# Task list
[1] List every publication named in the passage on reviews of "The Fires of Pompeii."
[2] Summarize the passage on reviews of "The Fires of Pompeii" in two sentences.

Quoted passage Block Start

The episode received generally mixed reviews. Ian Hyland, writing for News of the World, said that Tate "was almost bearable this week". He also complimented the "TK Maxximus" joke. He was ambivalent to Donna's reaction to the Doctor leaving Caecilius's family to die: he criticised her acting, comparing her to The Catherine Tate Show character Joanie "Nan" Taylor, but said "top again if that was intentional". He closed saying "this week was a hundred times better than that lame opening episode. Scarier aliens, stronger guest stars and a proper adult-friendly storyline involving sisterhoods and soothsayers."

Scott Matthewman of The Stage said that Donna's insistence to change the past "formed the emotional backbone of this episode, producing some truly heartbreaking performances". He liked the joke about the TARDIS's translating the Doctor's and Donna's Latin phrases to Celtic, saying it was "subtly played throughout the episode [...] in a way that builds the joke without trampling it into the ground". His favourite part was Donna's attempts to divert the population of Pompeii away from the beach; the scene was "the emotional highpoint of a series of heart rending scenes". However, he criticised Moran's writing, specifically, Quintus's and Metella's dialogue, saying the former "remained pretty much one-dimensional throughout". Alan Stanley Blair of SyFy Portal also gave a positive review. He was highly appreciative of Tate, saying "[she] moved even further away from her "Runaway" character that initially joined the show." The phrase "TK Maxximus" and the Doctor's use of a water pistol to subdue the Pyrovile were complimented, as were the special effects used to animate the Pyrovile. However, he disapproved of the use of Cockney colloquialisms in the episode, most notably the Stallholder (Phil Cornwell) saying "lovely jubbly".

Ben Rawson-Jones of Digital Spy gave the episode three stars out of five. His opening said "Fantastic effects and a well developed moral dilemma bolster 'The Fires of Pompeii', although the episode fails to erupt." Rawson-Jones felt that Moran's script took "too long to actively engage the viewer and tap into the compelling premise of the time travellers arriving in the doomed city shortly before 'volcano day'." and that "the subplots are unsatisfyingly muddled for the majority of the narrative." He also complained about the characterisation of the supporting cast, saying that "Peter Capaldi and Phil Davis [deserved] better". However, he said the moral dilemma the Doctor faced was "compelling" and the Doctor's use of the water pistol "adds a pleasing sense of fun to counterbalance the impending stench of death and harks nicely back to the Tom Baker era of the show." Overall, he appreciated the premise of the episode, but thought the episode "deserved better writing".

Quoted passage Block End
Data provided Block Start

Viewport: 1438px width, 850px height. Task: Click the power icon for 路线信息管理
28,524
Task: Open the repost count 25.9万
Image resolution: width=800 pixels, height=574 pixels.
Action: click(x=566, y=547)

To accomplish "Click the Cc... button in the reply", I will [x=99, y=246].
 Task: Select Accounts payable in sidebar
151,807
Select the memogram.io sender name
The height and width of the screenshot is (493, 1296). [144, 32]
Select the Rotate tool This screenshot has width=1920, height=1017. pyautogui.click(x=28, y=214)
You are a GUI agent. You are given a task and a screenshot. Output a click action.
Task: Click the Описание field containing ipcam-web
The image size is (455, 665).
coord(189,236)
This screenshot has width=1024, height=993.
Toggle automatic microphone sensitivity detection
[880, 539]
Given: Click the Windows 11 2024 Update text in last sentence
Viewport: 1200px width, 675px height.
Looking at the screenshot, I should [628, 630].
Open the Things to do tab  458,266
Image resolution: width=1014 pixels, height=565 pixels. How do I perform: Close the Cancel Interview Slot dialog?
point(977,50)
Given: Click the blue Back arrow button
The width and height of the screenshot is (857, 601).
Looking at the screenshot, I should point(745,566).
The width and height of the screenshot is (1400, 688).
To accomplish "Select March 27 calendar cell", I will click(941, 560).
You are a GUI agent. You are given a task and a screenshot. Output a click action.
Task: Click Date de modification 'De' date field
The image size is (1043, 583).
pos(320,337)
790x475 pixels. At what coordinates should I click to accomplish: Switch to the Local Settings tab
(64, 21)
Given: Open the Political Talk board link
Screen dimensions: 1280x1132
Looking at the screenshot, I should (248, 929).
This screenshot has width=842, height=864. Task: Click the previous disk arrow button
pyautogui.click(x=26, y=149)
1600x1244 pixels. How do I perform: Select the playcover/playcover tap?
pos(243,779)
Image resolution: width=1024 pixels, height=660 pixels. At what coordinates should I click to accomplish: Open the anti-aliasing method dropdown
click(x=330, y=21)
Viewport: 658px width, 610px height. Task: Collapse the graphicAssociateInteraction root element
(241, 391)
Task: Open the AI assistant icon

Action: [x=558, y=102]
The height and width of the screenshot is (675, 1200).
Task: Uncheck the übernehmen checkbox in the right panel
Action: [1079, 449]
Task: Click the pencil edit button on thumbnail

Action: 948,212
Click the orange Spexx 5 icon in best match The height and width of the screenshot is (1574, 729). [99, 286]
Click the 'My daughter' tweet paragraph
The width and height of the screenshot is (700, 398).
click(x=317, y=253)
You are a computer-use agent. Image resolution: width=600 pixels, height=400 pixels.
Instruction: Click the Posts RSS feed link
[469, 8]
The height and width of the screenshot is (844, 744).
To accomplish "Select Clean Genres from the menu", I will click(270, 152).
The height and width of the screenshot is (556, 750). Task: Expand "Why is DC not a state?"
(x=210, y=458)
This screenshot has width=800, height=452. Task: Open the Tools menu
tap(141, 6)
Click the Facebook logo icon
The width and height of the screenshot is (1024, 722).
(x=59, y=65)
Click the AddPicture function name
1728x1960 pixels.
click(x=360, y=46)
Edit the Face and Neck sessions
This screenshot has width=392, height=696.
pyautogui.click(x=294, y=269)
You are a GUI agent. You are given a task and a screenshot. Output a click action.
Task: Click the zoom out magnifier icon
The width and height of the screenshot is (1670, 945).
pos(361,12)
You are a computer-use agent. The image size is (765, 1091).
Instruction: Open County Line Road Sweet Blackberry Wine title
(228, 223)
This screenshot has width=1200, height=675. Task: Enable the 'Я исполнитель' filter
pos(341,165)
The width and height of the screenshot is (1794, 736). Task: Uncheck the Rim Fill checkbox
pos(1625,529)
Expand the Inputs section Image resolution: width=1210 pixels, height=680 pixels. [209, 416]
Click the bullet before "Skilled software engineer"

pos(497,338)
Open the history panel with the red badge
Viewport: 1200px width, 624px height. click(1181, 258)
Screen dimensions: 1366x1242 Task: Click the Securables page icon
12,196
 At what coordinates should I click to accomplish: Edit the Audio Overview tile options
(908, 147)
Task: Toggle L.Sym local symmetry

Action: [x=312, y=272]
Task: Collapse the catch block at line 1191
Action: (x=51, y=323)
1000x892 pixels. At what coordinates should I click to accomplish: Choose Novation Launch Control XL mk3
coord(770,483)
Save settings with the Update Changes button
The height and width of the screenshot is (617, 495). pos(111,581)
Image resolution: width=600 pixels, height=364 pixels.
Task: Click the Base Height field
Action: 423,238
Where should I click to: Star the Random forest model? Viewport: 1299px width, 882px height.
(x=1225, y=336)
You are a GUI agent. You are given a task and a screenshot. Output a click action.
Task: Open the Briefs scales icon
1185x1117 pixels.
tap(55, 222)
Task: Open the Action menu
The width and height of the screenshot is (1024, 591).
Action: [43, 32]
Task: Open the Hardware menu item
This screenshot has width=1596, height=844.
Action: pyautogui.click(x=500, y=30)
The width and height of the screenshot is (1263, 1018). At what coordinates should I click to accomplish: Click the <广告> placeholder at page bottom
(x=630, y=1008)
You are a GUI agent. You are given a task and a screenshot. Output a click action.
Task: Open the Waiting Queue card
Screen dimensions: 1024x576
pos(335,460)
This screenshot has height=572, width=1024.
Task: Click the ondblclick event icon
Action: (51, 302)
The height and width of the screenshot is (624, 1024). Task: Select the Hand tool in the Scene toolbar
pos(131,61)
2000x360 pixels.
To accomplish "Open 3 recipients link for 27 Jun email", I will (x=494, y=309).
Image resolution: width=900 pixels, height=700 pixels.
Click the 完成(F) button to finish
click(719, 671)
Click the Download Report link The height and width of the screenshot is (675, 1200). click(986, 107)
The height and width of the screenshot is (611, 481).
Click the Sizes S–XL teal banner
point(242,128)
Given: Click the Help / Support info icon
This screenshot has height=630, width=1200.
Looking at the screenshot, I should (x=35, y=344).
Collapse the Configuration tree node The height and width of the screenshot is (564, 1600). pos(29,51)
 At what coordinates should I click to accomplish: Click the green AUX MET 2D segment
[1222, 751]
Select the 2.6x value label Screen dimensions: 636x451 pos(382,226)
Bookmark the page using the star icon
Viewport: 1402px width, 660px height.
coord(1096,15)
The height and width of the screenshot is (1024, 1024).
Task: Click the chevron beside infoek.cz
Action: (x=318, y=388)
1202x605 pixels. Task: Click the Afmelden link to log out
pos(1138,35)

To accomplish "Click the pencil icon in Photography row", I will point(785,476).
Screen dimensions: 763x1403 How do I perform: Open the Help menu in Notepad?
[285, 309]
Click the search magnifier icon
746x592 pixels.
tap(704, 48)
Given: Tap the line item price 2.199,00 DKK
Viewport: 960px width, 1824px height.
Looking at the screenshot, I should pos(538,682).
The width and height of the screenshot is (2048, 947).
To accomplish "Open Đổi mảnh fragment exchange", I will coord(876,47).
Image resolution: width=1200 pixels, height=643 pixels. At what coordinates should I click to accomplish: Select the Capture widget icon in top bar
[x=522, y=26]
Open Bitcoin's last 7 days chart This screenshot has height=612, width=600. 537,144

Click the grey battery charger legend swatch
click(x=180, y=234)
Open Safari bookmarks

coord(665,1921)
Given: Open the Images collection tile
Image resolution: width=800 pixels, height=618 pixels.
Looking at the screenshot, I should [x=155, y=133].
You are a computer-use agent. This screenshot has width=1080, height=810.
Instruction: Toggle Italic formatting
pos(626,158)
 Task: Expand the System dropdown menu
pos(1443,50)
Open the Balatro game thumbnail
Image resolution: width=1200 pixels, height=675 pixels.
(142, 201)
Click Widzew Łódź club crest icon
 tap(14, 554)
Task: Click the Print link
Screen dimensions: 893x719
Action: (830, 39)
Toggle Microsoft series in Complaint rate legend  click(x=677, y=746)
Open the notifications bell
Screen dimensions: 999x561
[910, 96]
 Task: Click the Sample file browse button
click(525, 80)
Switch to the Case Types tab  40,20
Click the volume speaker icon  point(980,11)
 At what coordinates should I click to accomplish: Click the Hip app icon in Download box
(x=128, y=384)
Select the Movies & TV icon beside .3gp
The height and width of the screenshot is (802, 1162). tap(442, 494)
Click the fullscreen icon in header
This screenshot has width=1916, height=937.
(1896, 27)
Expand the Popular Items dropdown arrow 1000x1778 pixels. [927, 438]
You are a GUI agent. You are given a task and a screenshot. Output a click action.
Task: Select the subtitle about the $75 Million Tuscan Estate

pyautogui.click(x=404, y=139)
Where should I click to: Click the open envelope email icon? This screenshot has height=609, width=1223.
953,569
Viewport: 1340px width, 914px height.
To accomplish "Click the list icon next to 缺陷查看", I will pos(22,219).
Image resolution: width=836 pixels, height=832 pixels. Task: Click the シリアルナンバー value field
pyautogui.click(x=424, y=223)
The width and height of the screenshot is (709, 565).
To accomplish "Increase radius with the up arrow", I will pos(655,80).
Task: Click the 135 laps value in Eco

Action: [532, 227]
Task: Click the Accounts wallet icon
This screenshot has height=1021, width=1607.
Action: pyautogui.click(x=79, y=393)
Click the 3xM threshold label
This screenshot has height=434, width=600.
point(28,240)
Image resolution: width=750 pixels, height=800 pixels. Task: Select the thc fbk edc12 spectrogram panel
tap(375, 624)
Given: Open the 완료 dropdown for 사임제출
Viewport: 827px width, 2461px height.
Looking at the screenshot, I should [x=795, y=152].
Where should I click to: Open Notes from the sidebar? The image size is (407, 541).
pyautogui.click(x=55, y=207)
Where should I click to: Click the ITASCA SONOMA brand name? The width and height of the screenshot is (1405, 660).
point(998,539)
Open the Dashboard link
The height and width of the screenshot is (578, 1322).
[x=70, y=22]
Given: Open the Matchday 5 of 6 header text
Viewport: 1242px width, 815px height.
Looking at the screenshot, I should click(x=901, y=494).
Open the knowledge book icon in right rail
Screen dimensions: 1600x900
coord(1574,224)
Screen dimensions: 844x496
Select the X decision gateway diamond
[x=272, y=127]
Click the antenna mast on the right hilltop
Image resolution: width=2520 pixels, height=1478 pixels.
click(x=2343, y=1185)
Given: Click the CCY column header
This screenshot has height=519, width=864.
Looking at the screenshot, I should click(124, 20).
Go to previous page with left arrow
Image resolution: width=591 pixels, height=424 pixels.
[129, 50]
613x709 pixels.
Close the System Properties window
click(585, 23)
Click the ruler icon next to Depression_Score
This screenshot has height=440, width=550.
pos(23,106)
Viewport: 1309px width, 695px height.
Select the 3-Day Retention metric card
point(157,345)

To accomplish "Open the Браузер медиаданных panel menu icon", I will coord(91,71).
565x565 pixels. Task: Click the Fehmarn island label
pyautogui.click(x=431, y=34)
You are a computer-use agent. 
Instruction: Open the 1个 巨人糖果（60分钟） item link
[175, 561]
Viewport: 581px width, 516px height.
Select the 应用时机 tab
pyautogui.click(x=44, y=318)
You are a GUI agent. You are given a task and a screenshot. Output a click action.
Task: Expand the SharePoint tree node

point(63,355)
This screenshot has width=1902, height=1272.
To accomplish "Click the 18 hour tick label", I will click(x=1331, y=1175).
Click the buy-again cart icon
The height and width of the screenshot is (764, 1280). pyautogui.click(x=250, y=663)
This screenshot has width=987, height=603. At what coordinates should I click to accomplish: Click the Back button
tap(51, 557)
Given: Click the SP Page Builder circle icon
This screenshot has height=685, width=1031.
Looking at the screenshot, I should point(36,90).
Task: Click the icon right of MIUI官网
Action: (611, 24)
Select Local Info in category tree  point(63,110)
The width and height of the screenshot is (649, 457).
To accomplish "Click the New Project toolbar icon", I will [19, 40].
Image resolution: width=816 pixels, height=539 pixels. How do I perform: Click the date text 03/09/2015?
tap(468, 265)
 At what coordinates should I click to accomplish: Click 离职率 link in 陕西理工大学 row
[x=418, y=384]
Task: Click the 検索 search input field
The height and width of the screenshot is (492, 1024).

Data provided Block End

# Answers to each task
[1] News of the World, The Stage, SyFy Portal, Digital Spy

[2] The episode received generally mixed reviews: Ian Hyland of News of the World judged it a hundred times better than the opening episode, and Scott Matthewman of The Stage and Alan Stanley Blair of SyFy Portal praised elements such as its emotional scenes, Tate's performance and its jokes while faulting Moran's dialogue and the Cockney colloquialisms. Ben Rawson-Jones of Digital Spy gave it three stars out of five, commending its effects, its moral dilemma and the water pistol but finding the script slow to engage, the subplots muddled and the episode deserving of better writing.